U Levante et ABCDE ont déféré au Tribunal administratif l’arrêté autorisant les bateaux de 24 mètres et plus à mouiller près du rivage dans le golfe de Sant’Amanza, commune de Bunifaziu.
1 – L’arrêté préfectoral n° 155/2016 du 24 juin 2016* a réglementé le mouillage des navires de longueur supérieure ou égale à 45 mètres dans les eaux intérieures et territoriales françaises de Méditerranée. Cet arrêté délimite des zones de mouillage (rectangles ou cercles rouges) tout le long des côtes corses.
Premier bilan : Le nombre des zones de mouillage pour grosses unités est limité. Il n’y en a ni au droit d’Arone, ni au droit de Cupabia, ni au droit de Balistra par exemple. Elles sont assez éloignées du rivage et en eau assez profonde.

* Énoncé écrit 1:
Reproduisez un passage de l’extrait du document : commencez aux mots « 1 – L’arrêté » et arrêtez-vous après « des côtes corses. ».
* Énoncé écrit 2:
D’après l’extrait du document, à partir de quelle longueur les navires sont-ils concernés par l’arrêté préfectoral n° 155/2016 ?
* Énoncé écrit 3:
Les affirmations suivantes concordent-elles avec l’extrait du document ? Répondez par oui ou non et citez les mots déterminants.
(a) L’arrêté préfectoral n° 155/2016 date du 24 juin 2016.
(b) Une zone de mouillage pour grosses unités est prévue au droit de Cupabia.
(c) Les zones de mouillage sont proches du rivage et situées en eau peu profonde.

* Données affichées:
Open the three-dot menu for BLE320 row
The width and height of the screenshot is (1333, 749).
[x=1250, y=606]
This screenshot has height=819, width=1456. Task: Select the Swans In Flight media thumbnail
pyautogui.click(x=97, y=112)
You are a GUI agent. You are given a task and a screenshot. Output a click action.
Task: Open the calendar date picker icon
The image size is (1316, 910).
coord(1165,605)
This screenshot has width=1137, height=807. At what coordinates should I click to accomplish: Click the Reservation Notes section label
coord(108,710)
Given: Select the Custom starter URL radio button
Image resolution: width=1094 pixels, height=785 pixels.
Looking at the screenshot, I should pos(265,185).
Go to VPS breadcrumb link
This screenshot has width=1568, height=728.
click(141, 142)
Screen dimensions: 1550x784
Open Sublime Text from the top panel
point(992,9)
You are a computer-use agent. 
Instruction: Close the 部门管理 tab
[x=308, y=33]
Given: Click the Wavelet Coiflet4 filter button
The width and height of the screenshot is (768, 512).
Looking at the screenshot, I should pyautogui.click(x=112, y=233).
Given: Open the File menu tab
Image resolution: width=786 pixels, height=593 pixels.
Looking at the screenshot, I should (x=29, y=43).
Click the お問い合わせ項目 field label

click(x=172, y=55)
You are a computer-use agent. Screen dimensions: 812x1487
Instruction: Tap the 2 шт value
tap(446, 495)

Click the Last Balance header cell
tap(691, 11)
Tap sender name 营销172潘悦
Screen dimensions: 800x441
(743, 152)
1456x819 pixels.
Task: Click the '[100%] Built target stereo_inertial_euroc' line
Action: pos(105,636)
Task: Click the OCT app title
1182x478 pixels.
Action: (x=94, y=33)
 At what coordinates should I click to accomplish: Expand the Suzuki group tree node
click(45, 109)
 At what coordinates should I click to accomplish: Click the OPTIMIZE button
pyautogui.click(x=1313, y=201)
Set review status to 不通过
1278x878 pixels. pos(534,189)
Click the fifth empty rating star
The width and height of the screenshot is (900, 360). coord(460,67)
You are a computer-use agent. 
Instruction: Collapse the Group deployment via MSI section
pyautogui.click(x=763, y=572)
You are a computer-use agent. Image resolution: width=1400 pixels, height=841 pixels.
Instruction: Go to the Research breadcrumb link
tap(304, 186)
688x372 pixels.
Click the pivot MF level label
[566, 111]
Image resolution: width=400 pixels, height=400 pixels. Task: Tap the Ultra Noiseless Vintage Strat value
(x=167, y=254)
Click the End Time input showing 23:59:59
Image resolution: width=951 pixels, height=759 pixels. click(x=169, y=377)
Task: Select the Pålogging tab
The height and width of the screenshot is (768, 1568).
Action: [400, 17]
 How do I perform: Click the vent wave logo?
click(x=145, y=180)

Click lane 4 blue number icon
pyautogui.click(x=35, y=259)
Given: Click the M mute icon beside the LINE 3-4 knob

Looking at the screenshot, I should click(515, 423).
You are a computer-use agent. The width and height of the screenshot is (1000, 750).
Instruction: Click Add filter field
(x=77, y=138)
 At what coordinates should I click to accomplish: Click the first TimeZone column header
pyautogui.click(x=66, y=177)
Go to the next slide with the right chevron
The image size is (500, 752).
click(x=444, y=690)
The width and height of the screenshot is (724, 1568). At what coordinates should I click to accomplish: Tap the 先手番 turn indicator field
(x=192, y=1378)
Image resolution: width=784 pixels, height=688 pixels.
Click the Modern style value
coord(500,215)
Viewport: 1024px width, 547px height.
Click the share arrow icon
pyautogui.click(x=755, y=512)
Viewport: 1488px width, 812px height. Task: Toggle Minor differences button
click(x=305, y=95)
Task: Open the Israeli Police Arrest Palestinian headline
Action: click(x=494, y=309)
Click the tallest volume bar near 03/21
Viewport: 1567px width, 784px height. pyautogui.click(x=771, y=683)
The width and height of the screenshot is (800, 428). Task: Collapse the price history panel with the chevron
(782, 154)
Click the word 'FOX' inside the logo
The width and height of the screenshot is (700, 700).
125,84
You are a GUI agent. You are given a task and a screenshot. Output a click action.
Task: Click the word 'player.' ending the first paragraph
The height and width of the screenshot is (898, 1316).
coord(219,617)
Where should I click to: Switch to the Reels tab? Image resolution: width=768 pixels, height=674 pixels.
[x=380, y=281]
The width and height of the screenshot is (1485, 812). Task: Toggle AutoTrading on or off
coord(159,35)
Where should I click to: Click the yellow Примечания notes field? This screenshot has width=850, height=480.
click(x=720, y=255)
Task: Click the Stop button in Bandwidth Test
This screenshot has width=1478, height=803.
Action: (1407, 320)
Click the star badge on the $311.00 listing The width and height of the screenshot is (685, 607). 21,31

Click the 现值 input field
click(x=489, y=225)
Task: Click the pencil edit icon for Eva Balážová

* Réponse attendue 1:
1 – L’arrêté préfectoral n° 155/2016 du 24 juin 2016* a réglementé le mouillage des navires de longueur supérieure ou égale à 45 mètres dans les eaux intérieures et territoriales françaises de Méditerranée. Cet arrêté délimite des zones de mouillage (rectangles ou cercles rouges) tout le long des côtes corses.

* Réponse attendue 2:
Les navires de longueur supérieure ou égale à 45 mètres.

* Réponse attendue 3:
(a) Oui : « L’arrêté préfectoral n° 155/2016 du 24 juin 2016 ».
(b) Non : « Il n’y en a ni au droit d’Arone, ni au droit de Cupabia ».
(c) Non : « Elles sont assez éloignées du rivage et en eau assez profonde. »